Your task →
Skip the images and return the records below exactly.

(The data begins)

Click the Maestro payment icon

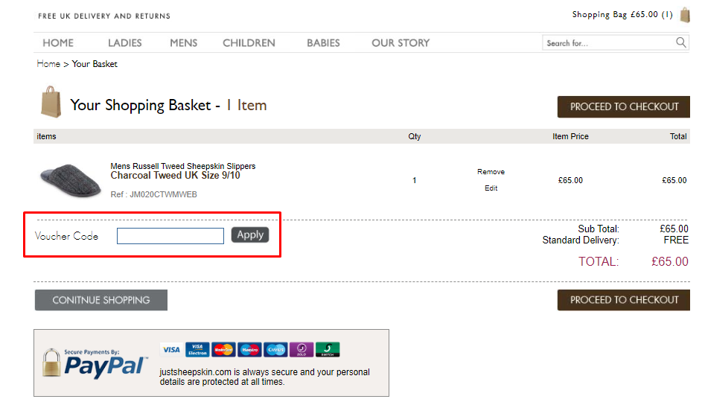coord(249,349)
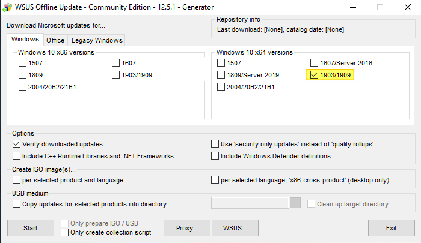Enable Include Windows Defender definitions
This screenshot has height=243, width=421.
[215, 156]
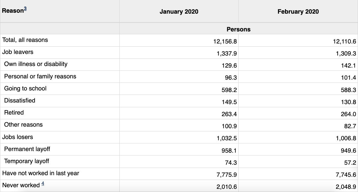Click the Personal or family reasons label
The height and width of the screenshot is (192, 358).
click(x=40, y=76)
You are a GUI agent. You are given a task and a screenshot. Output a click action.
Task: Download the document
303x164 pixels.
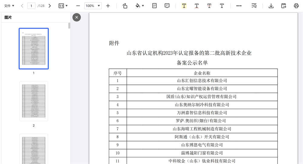(271, 6)
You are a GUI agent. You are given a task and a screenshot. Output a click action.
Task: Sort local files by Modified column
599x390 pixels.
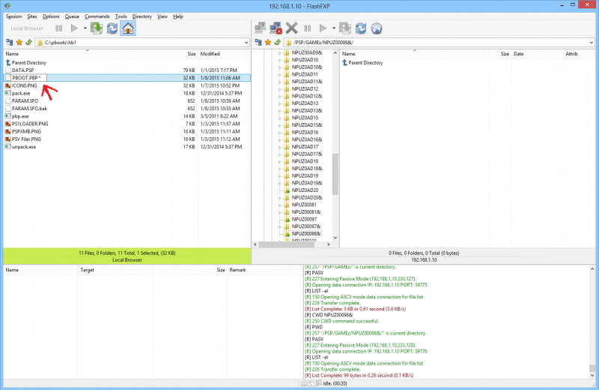pyautogui.click(x=210, y=54)
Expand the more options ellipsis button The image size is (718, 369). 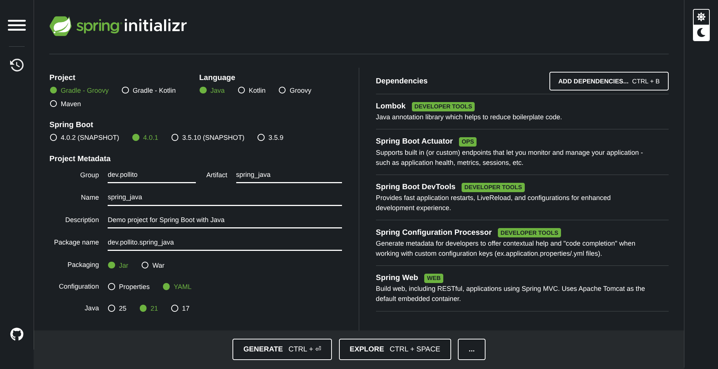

(The data ends)

Task result →
Click the Maestro payment icon

coord(249,349)
Enable Include Windows Defender definitions
This screenshot has height=243, width=421.
[215, 156]
Click the Personal or family reasons label
The height and width of the screenshot is (192, 358).
click(x=40, y=76)
You are a GUI agent. You are given a task and a screenshot. Output a click action.
Task: Download the document
303x164 pixels.
(271, 6)
You are a GUI agent. You are given a task and a screenshot. Output a click action.
Task: Sort local files by Modified column
599x390 pixels.
pyautogui.click(x=210, y=54)
Expand the more options ellipsis button The image size is (718, 369). 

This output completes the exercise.